摘要：為明確抗感黃曲霉花生種質的遺傳多樣性和親緣關系，發掘優良抗性種質，本研究利用46對多態性SSR引物分析48份抗感黃曲霉或相關花生種質的遺傳多樣性，平均每對引物可擴增出5.15個等位變異，平均PIC值為0.604；聚類分析將48份種質分為8組，其中抗性種質被分成5組；低產毒種質91048、抗侵染種質AR-3、PI337409F和GFA-2以及抗圓柱狀黑腐病種質PERRY與其它種質存在較大的遺傳差異，可作為理想的育種材料；抽取5個標記共35個多態位點建立了48份抗感黃曲霉或相關花生種質的“引物+0，l字符串”計算機化的DNA指紋圖譜。篩選出的優異種質可在抗黃曲霉品種培育中作親本利用，以拓寬其遺傳基礎。

關鍵詞：抗黃曲霉；遺傳多樣性；聚類分析；指紋圖譜

中圖分類號：S565.202.4

文獻標識號：A 文章編號：1001-4942（2016）01-0001-06

花生（Arachis hOpogaea L.）是重要的油料和經濟作物，是眾多發展中國家主要的油脂和蛋白質來源，但同時花生也是易受黃曲霉毒素污染的農作物之一。黃曲霉毒素（Aflatoxin）是一種強致癌生物毒素，它對花生及其加工產品的污染已成為影響農產品質量和食品安全的主要問題之一，嚴重威脅人類健康，制約全球花生產業的持續發展。

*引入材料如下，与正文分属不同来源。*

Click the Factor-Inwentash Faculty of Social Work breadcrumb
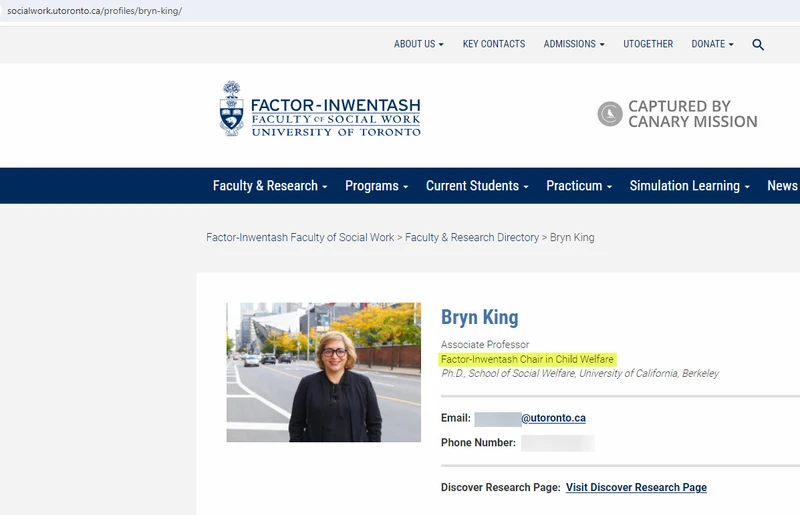The width and height of the screenshot is (800, 515). point(300,238)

花生對黃曲霉毒素污染的抗性主要有兩種類型，即抗侵染和抗產毒。抗侵染的種質較多，從1973年開始，先后篩選出J11、P1337394F、P1337409、GFA-l、GFA-2、AR-1、AR-2、AR-3、AR-4、ACC63、CES48-30等近40份高抗、中抗種質，黃曲霉菌在這類花生種質上很難侵染和定殖，這是一種基于種皮結構及生化成分的抗性。抗產毒種質相對較少，只有4份，分別為抗黃曲霉產毒種質US26和低產毒花生品種Tifton-8、91322、91048，這類種質在黃曲霉菌侵染后可抑制毒素產生，該抗性與花生的種皮及胚有關系。花生對黃曲霉菌的侵染抗性和產毒抗性都具有降低黃曲霉毒素污染的作用。前人研究表明，抗侵染和抗產毒由相對獨立的抗性基因所控制，通過分子育種聚合多個抗病基因是解決花生黃曲霉毒素污染最為經濟有效的手段。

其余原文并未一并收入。